ASSIGNMENT: Restate word for word the lines below from the one that has "Task: Go to next page arrow" through the one that has "Screen dimensions: 820x483", keeping both and dropping all pictures.

DATA:
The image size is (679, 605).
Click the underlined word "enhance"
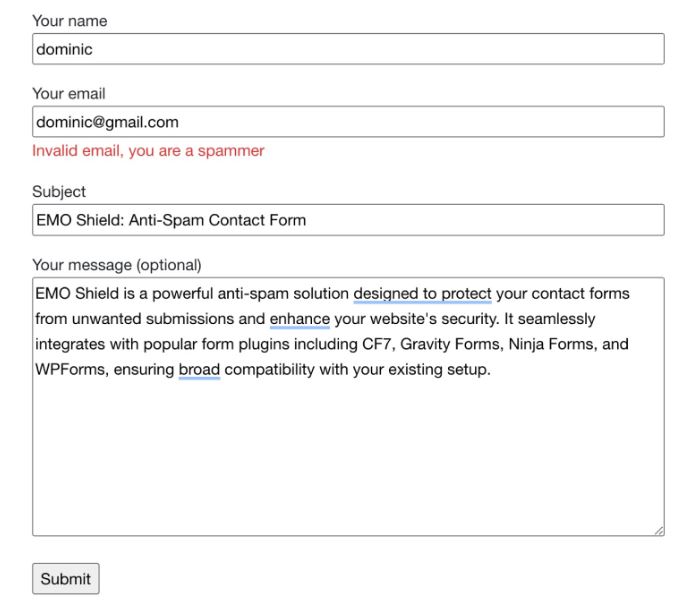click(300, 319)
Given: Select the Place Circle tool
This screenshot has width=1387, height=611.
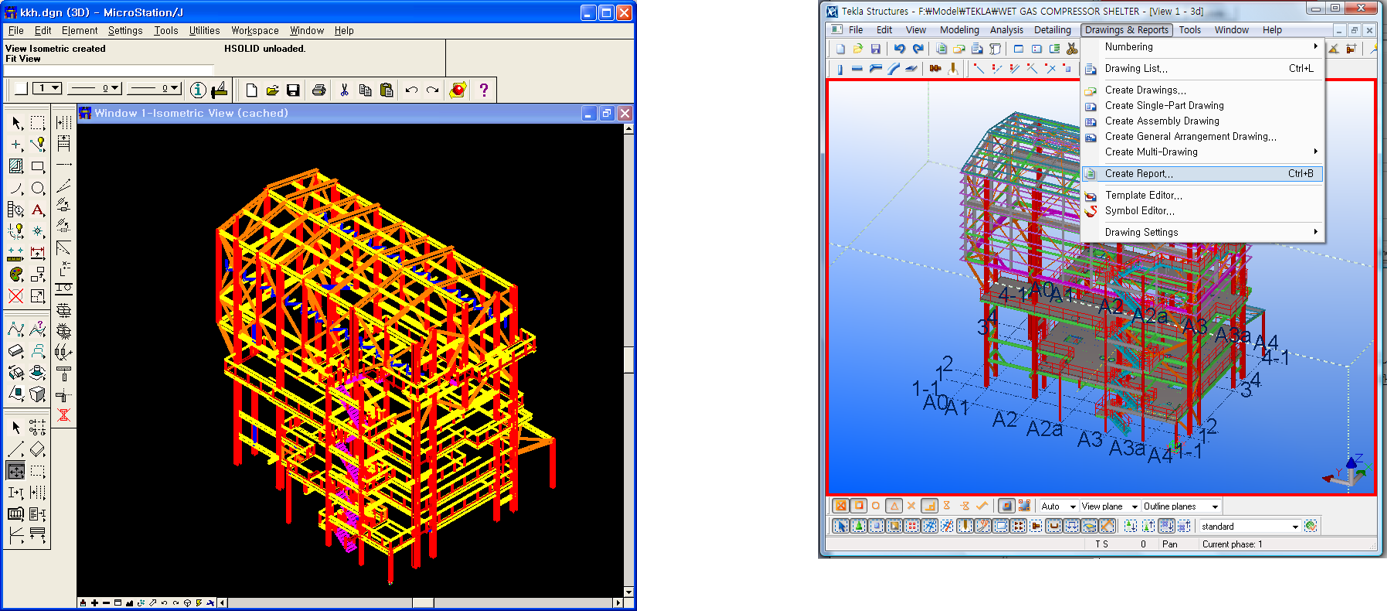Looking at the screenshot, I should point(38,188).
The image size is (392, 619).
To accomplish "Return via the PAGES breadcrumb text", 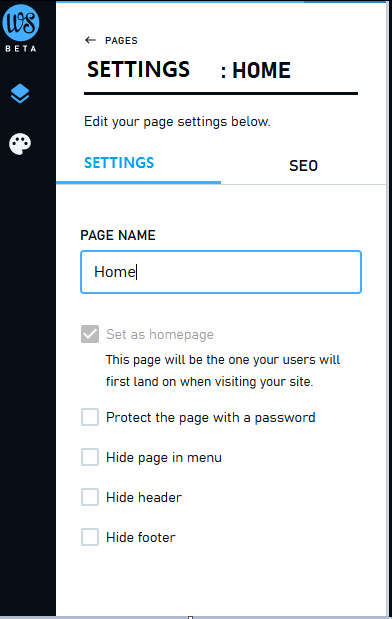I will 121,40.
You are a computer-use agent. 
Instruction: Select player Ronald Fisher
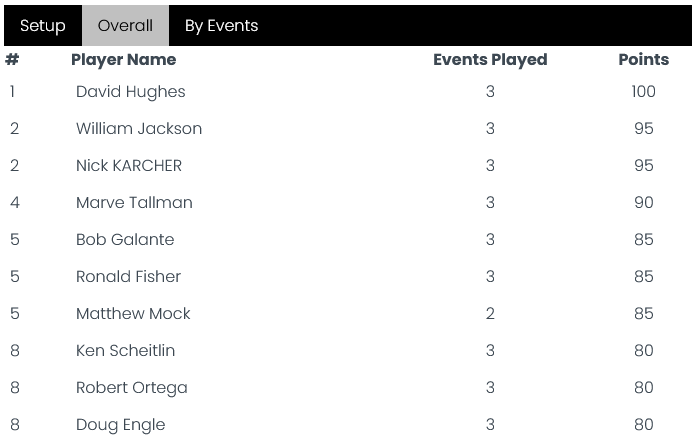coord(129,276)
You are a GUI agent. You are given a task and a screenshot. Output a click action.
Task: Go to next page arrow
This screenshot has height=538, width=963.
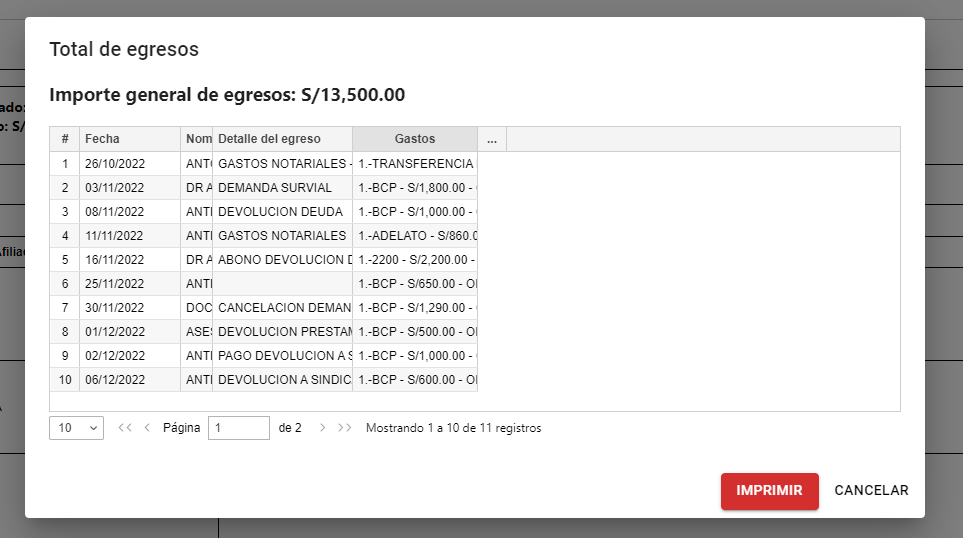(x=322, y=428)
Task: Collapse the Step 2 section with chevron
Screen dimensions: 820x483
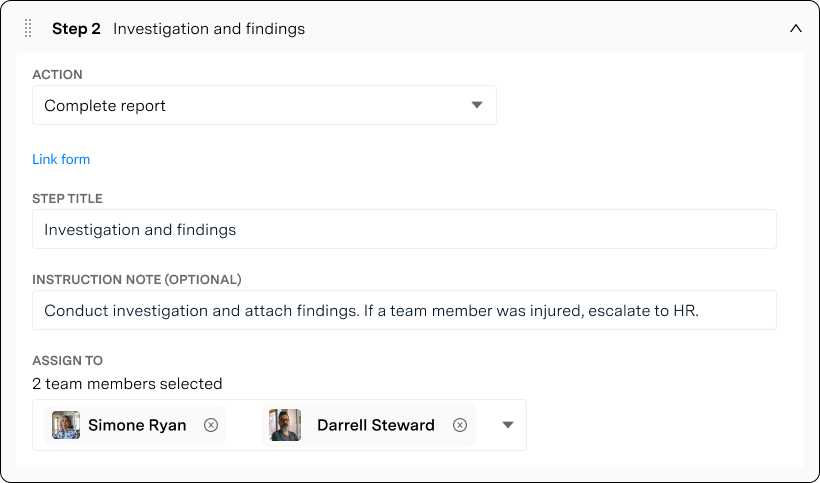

* * *

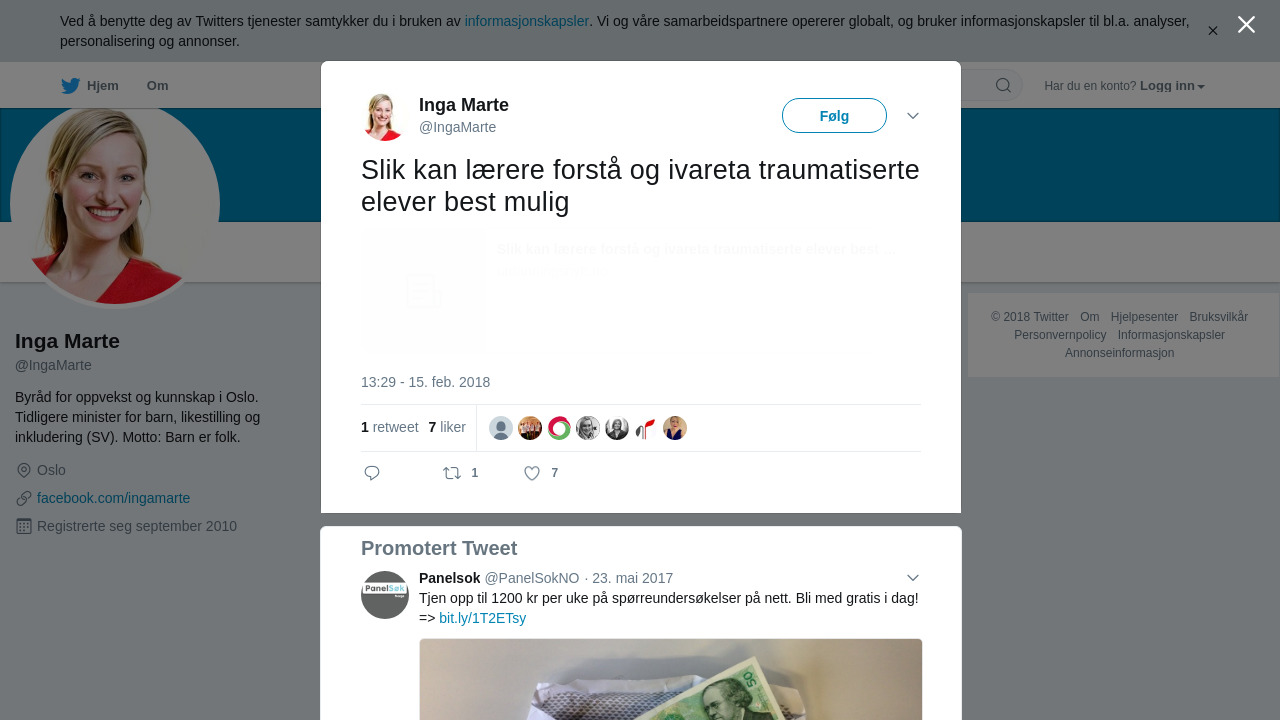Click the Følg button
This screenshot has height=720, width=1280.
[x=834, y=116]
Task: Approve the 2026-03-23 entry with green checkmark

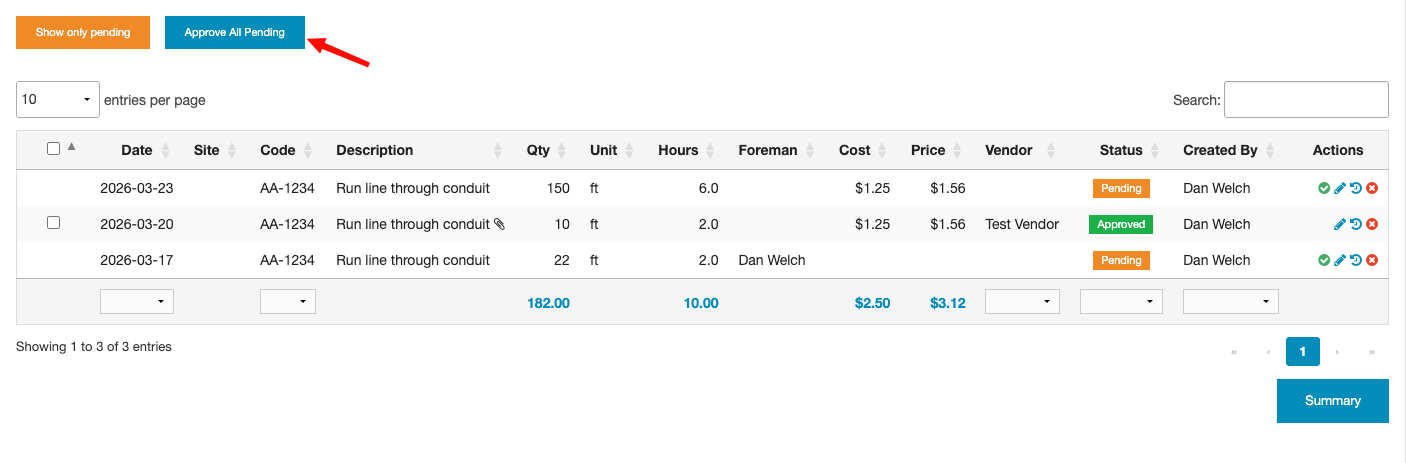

SOLUTION TO THIS EXERCISE:
Task: Go to next page arrow
This screenshot has height=538, width=963.
(x=322, y=428)
Task: Collapse the Step 2 section with chevron
Screen dimensions: 820x483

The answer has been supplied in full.